For my first column I can only apologise for some blatant self-promotion – the weekend just passed at Donington is where motorsport was at!

The British GT season reached a thrilling finale, and myself and team-mate Rick Parfit Jr managed to win the 2017 Championship, in our stunning Team Parker Racing Bentley GT3 car.

For me, aged 21,  to win the 25th running of the British GT Championship in the elite GT3 class is monumentally exciting – but fans at Donington and watching on TV not only saw us battle with the Lamborgini pair of Minshaw and Keen for the GT3 title, but saw many other competitive cars throughout the grid fighting for position –  including Aston Martins, Nissan, Ginettas, Porsche, Mercedes and so on.  The smaller GT4 class also took their championship battle to the wire, too.


Shameless plug aside, motorsport fans are becoming increasingly open to series of motorsport that are not F1.

As thrilling as the first lap was at Singapore at the last race  (which produced the most unexpected result and has given Lewis Hamilton a powerful lead in the Championship) the reality is that F1 faces an awful lot of challenges to keep its fans switched on.

To win a F1 race these days a Vettel or a Hamilton may only need to overtake a handful of cars, if that,  and even then it is with DRS that allows them to fly by a rival.  Whereas in, say, WEC racing (which includes the presitigious 24 hours race at Le Mans)  or indeed our own British GT, you are likely to be overtaking a car on almost every lap. But it is not just the overtaking, or lack of it, that the new owners of F1  (Liberty) have to grapple with – they face a host of other challenges too.

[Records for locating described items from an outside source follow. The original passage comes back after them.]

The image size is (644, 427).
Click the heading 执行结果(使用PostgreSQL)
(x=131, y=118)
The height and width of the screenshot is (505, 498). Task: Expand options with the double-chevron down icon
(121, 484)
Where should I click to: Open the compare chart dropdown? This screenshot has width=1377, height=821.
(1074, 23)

Top of my list to tackle, were I Chase Carey, would be to understand why only three teams have a chance of winning a race  (even when three of the cars most likely to win at Singapore crashed out on the first corner, the podium still ended up with the three other cars in the top six – beyond the Mercedes, Ferrari and Red Bull duos there is no realistic contender).

I would also want to address the lack of opportunities for up and coming drivers  (and why certain drivers, for financial reasons only, retain their seats season after season despite non-performance) – that British driver Jolyon Palmer has been unceremoniously booted from the F1 grid for 2018 on the weekend he scored his best ever finish was poetic.

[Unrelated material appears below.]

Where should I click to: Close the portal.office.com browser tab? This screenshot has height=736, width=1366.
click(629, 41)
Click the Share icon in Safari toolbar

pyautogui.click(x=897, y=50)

Access for fans is a big problem too – in our GT series we welcome every single fan in to the paddock to get up close to the garages, cars and drivers and these fans are the future of the sport and their needs must come first – it is nigh on impossible to get close to a F1 paddock these days and whilst chasing the TV revenue is all well and good,  if the fans stop turning up at the events it is not going to look so great on TV.

In my single-seater career I got to GP3  (which is two rungs off F1) and was fortunate enough to race on the F1 weekends but we took the view that there was just no chance of making it to F1 so I began my sports-car career – this is only my second season and I have already got to race at the Daytona 24 Hours and in my second season I am fortunate enough to have won the British GT Championship.  These are races where any number of cars or drivers can win,  not just two or three,  and the entertainment and racing fight is non-stop.

I am a huge fan of F1 – don’t get me wrong –  but I really hope Liberty realise they have a fight on their hands before more and more fans start realigning their love for motorsport to other series.  Formula E is a big threat too, and F1 can no longer afford to be complacent, as it has been for many years.  That would be a very big gamble indeed.